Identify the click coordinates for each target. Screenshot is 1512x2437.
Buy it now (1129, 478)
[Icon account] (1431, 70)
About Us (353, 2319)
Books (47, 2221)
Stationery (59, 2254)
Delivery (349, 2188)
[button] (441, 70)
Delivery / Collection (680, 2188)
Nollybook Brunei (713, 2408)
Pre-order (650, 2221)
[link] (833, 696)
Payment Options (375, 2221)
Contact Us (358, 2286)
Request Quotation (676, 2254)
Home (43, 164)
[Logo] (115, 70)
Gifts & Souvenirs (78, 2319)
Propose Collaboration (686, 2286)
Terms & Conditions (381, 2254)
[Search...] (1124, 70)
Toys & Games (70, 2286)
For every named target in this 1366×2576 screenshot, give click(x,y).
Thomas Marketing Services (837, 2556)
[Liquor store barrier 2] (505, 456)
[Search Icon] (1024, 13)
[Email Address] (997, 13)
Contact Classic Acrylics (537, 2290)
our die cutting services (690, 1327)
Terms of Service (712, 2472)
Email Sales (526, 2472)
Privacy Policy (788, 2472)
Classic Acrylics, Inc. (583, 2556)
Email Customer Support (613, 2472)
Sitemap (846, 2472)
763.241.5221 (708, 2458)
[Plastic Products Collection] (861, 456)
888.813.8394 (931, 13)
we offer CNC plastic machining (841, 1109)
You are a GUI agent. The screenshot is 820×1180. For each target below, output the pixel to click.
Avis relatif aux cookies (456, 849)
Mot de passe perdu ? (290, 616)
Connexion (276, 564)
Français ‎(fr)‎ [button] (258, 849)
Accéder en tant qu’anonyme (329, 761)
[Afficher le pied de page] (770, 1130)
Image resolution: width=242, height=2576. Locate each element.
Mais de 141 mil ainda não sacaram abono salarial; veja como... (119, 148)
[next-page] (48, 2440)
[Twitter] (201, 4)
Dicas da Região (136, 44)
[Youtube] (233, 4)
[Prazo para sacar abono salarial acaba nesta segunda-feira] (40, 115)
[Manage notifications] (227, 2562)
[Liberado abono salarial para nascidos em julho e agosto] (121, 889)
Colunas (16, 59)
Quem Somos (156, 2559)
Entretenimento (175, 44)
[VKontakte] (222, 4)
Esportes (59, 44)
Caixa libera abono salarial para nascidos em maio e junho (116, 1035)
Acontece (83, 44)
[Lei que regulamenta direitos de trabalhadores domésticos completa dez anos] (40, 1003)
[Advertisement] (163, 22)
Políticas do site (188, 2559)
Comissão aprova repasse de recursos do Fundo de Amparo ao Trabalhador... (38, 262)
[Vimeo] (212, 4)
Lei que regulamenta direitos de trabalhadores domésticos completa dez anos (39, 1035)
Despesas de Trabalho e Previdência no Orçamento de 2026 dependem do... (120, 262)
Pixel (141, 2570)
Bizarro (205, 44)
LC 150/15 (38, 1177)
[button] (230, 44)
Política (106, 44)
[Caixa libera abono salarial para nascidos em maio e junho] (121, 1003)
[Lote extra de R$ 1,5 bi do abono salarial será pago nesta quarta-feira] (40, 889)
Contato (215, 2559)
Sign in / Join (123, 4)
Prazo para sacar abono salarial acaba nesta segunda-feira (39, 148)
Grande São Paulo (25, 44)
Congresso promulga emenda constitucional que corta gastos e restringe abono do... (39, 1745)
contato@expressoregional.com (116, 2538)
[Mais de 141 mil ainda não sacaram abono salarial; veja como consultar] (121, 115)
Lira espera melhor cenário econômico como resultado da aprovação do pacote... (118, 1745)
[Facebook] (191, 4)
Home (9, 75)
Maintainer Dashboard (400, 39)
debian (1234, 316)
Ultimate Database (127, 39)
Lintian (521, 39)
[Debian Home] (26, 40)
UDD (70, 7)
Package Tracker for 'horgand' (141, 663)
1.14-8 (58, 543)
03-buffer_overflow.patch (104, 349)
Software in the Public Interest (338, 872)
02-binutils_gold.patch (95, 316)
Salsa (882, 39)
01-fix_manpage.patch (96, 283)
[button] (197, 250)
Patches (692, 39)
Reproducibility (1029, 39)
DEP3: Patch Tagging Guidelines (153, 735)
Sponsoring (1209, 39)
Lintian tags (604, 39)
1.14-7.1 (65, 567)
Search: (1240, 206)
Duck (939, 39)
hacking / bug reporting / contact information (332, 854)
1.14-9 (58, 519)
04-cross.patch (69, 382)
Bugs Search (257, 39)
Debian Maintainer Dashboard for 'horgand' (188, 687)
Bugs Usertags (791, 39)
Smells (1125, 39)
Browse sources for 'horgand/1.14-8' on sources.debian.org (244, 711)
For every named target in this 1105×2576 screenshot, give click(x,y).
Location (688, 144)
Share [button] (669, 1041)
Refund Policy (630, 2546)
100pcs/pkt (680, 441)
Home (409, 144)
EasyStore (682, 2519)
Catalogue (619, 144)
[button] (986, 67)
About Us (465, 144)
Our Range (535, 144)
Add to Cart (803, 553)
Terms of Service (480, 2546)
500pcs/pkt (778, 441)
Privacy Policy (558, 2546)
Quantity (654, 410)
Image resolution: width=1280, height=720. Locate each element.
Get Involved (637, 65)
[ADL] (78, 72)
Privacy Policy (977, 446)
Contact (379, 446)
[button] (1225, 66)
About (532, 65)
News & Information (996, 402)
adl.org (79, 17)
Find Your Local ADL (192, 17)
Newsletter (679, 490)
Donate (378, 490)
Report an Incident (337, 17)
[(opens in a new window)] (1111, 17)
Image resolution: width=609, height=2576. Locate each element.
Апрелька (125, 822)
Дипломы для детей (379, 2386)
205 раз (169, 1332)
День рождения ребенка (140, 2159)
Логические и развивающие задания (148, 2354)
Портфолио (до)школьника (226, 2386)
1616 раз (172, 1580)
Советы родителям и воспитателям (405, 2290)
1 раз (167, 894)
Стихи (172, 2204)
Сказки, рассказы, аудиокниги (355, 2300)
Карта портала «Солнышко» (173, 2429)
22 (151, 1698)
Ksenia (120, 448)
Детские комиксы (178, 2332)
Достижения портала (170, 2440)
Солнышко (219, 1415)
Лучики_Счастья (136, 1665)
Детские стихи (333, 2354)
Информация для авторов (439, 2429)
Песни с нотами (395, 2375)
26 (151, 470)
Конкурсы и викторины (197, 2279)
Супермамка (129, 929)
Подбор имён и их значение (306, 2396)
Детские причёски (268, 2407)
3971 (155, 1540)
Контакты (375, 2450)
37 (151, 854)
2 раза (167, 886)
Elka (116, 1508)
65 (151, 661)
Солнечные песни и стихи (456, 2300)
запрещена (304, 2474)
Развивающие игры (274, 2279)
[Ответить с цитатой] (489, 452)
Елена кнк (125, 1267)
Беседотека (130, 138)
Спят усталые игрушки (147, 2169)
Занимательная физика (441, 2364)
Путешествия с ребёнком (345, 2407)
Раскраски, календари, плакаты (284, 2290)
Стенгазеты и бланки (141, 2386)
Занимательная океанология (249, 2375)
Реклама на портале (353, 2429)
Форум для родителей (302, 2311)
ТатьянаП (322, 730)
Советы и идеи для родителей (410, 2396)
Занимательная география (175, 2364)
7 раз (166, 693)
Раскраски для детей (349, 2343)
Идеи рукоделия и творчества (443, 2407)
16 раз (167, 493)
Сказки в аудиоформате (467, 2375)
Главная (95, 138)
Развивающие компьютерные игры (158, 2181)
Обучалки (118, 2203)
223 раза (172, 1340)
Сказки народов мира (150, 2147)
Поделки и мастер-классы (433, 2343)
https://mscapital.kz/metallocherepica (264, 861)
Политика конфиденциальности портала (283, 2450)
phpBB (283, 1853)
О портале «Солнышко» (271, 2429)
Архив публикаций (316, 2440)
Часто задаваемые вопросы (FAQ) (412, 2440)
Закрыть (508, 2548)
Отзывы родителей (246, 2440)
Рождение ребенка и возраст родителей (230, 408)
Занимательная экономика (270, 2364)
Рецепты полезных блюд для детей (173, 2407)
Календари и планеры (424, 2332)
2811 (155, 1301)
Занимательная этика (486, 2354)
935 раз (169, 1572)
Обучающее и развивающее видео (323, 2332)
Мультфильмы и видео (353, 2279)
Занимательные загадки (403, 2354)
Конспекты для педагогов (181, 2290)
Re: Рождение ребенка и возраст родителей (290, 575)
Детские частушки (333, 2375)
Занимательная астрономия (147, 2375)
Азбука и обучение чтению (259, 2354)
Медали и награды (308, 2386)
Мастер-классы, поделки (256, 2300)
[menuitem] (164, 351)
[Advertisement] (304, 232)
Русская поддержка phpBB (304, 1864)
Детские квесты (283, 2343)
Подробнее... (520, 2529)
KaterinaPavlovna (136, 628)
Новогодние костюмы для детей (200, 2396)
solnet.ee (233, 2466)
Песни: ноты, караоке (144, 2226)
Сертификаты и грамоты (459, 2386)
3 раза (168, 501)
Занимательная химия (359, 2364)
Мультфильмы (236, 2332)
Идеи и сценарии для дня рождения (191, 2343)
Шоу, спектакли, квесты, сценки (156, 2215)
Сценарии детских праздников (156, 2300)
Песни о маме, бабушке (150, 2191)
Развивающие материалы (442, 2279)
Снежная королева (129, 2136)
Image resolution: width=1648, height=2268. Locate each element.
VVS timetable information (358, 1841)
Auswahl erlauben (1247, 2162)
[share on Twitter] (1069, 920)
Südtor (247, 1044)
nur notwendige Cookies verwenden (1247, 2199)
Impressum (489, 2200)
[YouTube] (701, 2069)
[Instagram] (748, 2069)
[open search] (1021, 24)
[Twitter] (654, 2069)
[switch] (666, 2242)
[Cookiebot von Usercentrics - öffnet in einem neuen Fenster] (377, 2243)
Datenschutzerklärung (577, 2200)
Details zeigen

EXERCISE OBJECTIVE
Look back at the entries above and repeat, unchanged, every line from the line holding "EasyStore (682, 2519)" through the line holding "1616 раз (172, 1580)".

SOLUTION TO THIS TASK
EasyStore (682, 2519)
Catalogue (619, 144)
[button] (986, 67)
About Us (465, 144)
Our Range (535, 144)
Add to Cart (803, 553)
Terms of Service (480, 2546)
500pcs/pkt (778, 441)
Privacy Policy (558, 2546)
Quantity (654, 410)
Image resolution: width=1280, height=720. Locate each element.
Get Involved (637, 65)
[ADL] (78, 72)
Privacy Policy (977, 446)
Contact (379, 446)
[button] (1225, 66)
About (532, 65)
News & Information (996, 402)
adl.org (79, 17)
Find Your Local ADL (192, 17)
Newsletter (679, 490)
Donate (378, 490)
Report an Incident (337, 17)
[(opens in a new window)] (1111, 17)
Image resolution: width=609, height=2576. Locate each element.
Апрелька (125, 822)
Дипломы для детей (379, 2386)
205 раз (169, 1332)
День рождения ребенка (140, 2159)
Логические и развивающие задания (148, 2354)
Портфолио (до)школьника (226, 2386)
1616 раз (172, 1580)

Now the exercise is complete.